Extracted records:
»»
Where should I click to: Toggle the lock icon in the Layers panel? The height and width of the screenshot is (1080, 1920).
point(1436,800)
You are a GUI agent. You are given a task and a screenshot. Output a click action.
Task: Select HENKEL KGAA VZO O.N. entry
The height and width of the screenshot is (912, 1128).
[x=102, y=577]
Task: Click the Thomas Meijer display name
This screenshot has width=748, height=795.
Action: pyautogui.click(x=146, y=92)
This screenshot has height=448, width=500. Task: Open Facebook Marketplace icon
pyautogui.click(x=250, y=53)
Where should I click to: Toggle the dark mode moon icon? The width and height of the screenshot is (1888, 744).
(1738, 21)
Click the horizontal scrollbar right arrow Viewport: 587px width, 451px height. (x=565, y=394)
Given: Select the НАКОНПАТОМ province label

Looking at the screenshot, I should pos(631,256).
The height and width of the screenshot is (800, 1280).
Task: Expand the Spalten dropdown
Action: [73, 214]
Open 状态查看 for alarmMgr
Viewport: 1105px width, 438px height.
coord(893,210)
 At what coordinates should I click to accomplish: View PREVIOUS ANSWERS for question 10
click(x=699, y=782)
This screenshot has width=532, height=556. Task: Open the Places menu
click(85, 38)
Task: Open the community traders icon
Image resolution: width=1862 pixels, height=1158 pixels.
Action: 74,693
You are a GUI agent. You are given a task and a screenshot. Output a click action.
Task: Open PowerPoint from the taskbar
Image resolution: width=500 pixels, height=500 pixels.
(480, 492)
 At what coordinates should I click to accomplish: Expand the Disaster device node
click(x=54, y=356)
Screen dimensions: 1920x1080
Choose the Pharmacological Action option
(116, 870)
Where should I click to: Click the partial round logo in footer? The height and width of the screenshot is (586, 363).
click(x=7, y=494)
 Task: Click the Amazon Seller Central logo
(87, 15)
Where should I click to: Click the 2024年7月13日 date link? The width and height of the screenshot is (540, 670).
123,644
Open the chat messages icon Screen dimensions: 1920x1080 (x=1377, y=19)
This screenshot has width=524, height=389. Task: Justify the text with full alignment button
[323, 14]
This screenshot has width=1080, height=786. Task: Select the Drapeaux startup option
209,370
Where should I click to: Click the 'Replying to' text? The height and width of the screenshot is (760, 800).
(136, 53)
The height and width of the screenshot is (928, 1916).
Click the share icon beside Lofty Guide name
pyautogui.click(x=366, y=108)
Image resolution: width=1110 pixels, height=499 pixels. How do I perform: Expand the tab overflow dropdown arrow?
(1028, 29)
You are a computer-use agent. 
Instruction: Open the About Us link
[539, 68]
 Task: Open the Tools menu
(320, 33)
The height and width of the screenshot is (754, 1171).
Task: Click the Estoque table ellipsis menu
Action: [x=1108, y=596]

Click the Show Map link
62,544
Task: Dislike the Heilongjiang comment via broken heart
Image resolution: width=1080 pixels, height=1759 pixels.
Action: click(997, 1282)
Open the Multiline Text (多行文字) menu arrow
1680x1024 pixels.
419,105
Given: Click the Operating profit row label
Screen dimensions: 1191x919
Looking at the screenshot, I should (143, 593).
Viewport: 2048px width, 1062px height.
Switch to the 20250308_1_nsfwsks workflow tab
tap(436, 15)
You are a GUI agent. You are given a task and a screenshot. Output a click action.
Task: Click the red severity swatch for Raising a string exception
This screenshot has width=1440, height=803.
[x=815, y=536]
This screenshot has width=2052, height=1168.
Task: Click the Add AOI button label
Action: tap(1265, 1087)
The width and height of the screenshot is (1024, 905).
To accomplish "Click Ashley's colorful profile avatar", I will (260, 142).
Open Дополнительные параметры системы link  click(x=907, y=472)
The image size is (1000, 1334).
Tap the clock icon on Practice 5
««
Show each line of the records that includes the string "Select".

Task: Select HENKEL KGAA VZO O.N. entry
Given: Select the НАКОНПАТОМ province label
This screenshot has width=1080, height=786. Task: Select the Drapeaux startup option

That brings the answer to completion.